Glasgow’s appetite for green businesses
by The Alternative UK
We heard news of these thoughtful, innovative food providers extending their reach into Edinburgh, from their strong Glasgow base (taking over an old Maplin’s store in Dalry, a district just outside the Scottish capital). But that’s pulled us into their overall success story, with three outlets already in the Dear Green Place.
Their shops make strong links with local farmers, and are also sourced by their own three-site farm. They also do a thriving business in vegetable and fruit-box deliveries, run a training scheme to turn customers into food-makers called Grow the Growers. Their philosophy and ambition is clear:
Everyone eats food, and the food we choose to eat has far reaching impacts which shape our landscapes, streetscapes and local economic situations. What we eat impacts our health, but also everything else in the world with issues as wide ranging as deforestation, climate change, animal welfare, public health, exploitation of the global poor and workers rights. It’s fair to say we have a lot more than food on our plates.

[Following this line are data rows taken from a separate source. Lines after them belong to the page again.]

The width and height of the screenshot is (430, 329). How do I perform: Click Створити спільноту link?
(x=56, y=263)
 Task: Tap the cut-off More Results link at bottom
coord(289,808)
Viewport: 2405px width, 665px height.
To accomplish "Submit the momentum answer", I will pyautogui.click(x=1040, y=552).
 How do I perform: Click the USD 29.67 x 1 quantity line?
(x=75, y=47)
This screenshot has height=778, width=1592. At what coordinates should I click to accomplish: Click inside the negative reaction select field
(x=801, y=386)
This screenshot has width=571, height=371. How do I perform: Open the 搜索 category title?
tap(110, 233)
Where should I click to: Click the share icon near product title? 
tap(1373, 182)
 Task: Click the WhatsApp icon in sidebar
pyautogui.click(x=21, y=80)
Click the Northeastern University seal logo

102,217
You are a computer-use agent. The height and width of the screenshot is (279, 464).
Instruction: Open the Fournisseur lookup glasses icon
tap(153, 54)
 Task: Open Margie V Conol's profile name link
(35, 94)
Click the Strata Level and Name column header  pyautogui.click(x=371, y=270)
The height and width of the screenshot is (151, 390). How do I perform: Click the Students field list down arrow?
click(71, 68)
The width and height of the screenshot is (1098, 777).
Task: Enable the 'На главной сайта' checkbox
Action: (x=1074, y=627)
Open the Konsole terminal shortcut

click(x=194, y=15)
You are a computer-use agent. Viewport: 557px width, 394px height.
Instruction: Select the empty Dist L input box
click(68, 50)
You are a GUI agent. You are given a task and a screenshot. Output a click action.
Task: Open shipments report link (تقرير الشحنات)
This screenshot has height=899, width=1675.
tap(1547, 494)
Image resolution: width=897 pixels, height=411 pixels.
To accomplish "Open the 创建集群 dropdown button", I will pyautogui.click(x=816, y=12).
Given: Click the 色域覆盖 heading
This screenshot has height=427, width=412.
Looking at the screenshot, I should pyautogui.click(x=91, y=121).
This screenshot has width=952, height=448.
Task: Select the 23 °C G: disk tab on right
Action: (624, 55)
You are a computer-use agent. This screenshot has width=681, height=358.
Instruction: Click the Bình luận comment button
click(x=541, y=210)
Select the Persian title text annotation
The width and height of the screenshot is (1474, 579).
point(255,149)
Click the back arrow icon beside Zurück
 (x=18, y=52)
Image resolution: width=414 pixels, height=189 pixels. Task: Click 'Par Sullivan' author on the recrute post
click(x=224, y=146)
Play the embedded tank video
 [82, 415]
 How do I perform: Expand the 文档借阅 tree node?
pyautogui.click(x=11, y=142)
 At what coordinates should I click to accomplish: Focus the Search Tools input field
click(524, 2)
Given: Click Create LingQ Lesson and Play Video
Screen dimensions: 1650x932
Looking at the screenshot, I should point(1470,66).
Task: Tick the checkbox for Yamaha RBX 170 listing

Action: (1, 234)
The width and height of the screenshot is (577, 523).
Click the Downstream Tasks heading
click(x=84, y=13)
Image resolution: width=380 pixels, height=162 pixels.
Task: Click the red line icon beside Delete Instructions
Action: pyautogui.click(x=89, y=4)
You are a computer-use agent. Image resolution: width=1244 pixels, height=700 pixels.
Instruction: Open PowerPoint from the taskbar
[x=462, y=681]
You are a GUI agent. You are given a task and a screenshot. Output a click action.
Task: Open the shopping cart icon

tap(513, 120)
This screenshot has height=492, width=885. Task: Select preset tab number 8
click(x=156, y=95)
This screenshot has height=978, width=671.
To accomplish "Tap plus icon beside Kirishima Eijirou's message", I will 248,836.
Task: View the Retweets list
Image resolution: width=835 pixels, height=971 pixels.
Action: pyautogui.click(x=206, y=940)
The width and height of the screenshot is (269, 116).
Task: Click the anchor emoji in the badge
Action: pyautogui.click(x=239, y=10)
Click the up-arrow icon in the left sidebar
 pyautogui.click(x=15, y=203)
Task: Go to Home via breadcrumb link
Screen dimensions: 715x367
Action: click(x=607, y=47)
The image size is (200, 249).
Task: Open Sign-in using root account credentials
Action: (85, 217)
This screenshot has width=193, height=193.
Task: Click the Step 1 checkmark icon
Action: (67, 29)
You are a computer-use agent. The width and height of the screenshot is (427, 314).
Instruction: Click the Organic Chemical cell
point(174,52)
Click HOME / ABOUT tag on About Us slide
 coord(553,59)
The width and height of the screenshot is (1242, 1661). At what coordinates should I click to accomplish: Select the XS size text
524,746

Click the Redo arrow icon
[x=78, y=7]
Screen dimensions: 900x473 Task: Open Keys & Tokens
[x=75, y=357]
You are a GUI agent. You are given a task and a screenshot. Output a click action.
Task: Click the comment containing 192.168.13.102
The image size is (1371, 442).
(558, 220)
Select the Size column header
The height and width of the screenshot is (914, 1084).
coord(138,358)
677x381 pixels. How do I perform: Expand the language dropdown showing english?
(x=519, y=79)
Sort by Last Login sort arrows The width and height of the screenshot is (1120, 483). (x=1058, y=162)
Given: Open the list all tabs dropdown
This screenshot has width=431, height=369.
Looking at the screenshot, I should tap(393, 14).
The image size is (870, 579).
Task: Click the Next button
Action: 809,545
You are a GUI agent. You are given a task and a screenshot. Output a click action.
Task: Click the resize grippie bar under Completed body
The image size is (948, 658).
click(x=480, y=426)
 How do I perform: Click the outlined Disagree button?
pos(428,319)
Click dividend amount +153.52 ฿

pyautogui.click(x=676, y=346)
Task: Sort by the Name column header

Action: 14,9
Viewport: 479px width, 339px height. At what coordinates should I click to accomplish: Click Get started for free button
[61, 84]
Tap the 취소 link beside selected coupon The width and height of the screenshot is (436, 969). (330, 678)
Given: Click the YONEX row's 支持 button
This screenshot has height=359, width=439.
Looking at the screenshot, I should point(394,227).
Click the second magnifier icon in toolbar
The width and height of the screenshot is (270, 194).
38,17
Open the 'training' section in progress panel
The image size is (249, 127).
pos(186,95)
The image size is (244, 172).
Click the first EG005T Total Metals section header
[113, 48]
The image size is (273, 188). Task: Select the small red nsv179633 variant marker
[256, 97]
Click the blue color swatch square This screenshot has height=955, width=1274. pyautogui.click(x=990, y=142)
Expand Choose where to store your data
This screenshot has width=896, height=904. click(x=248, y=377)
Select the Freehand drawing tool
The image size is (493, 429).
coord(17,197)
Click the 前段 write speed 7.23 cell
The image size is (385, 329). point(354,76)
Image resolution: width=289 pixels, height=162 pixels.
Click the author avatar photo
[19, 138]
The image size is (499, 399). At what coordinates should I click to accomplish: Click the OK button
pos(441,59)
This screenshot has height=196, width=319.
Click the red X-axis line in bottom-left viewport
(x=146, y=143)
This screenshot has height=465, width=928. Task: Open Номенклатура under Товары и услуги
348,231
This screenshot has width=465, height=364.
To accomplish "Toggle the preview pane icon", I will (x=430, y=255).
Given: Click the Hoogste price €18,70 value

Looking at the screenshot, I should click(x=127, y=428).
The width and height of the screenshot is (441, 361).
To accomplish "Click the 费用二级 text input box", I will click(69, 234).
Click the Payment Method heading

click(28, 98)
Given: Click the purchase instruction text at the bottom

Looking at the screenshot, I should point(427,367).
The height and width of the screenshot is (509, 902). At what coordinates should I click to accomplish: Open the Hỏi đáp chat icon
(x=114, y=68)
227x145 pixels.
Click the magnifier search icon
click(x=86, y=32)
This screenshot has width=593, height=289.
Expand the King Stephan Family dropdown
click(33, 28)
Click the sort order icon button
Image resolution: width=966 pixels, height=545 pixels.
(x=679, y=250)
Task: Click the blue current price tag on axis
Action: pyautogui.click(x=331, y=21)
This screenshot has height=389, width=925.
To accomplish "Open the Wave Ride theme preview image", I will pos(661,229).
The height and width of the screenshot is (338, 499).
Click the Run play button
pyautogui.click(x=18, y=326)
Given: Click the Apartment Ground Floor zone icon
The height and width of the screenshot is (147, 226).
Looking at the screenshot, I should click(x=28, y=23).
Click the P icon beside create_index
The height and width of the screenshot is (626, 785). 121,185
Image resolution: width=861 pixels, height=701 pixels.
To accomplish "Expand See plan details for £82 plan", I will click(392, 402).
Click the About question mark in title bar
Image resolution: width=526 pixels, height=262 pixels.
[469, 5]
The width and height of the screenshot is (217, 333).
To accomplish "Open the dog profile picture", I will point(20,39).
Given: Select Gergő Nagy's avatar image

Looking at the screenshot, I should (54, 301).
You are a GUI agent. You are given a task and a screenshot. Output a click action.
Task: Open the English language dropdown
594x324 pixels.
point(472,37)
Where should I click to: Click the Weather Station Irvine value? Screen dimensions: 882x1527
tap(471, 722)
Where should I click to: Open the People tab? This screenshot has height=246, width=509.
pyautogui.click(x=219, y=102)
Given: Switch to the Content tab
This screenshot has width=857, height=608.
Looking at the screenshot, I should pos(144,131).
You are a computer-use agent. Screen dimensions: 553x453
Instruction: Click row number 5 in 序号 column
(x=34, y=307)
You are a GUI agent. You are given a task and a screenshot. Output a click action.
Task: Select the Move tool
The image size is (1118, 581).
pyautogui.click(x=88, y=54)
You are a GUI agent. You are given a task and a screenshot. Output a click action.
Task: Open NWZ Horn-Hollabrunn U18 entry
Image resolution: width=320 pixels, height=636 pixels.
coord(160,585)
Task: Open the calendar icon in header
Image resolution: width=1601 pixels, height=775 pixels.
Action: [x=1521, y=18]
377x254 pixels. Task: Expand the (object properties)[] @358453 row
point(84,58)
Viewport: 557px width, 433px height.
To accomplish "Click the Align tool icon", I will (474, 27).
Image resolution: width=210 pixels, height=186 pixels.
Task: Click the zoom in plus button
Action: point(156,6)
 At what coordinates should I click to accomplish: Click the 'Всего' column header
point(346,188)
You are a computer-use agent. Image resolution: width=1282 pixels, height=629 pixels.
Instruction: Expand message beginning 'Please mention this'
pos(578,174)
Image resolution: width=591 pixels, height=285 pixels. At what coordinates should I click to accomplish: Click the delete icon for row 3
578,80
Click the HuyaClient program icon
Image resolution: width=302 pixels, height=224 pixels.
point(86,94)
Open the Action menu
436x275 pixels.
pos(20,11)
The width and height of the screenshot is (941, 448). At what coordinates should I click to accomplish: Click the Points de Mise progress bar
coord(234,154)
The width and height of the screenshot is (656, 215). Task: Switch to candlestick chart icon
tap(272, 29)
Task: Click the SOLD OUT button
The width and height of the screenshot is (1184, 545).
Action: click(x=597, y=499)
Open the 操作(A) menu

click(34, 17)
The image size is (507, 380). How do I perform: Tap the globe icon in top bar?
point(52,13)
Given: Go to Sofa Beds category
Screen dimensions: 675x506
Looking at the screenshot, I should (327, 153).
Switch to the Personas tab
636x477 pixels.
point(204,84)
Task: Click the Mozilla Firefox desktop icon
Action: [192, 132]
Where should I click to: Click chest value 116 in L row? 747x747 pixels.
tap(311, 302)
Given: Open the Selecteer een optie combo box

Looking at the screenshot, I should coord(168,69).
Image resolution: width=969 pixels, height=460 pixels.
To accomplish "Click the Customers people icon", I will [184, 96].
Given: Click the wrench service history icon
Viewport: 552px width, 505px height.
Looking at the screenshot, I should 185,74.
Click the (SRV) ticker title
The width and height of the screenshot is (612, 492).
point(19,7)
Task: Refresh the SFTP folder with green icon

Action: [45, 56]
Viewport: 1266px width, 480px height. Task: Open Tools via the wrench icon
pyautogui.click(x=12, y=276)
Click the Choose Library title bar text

We think at the root of all these big overwhelming global and local problems is the basic model of the big corporations who run the food system. They exist to extract as much money as possible from customers for the benefit of their shareholders. With supermarket chains in the UK holding 97% the grocery market it’s not much of a surprise that things are in such a dire state.
From their About Us:
In 2020, during the coronavirus lockdown, we successfully installed solar panels on the roofs of two schools in Glasgow:
Ashton Secondary School, Easterhouse, G33 3SW
Glendale Primary School / Bunsgoil Ghàidhlig Ghleann Dail, Pollokshields, G41 1NX
Tackling the climate emergency
These two installations alone will save nearly 50 tonnes of carbon dioxide per year – helping our city work towards its target to be carbon neutral by 2030.
Re-investing in our communities
Selling the electricity they produce will raise several thousand pounds each year, which can be reinvested into local community projects through our Community Benefit Fund.
But we have even bigger plans for the future – expanding to further sites across the city and exploring other renewable energy technologies over the coming years.
Our first Community Share Offer ran from 18 May – 18 June 2021, enabling us to pay back the loan used to part-finance our first two installations, and to bring in new members to help us develop our future plans.
We now have 181 members (154 individuals and 27 community organisations) across Glasgow and beyond.
Ellie Harrison is trying to find greener ways to power Glasgow while empowering its residents. “Our people are our resource in the fight against climate change,” she says.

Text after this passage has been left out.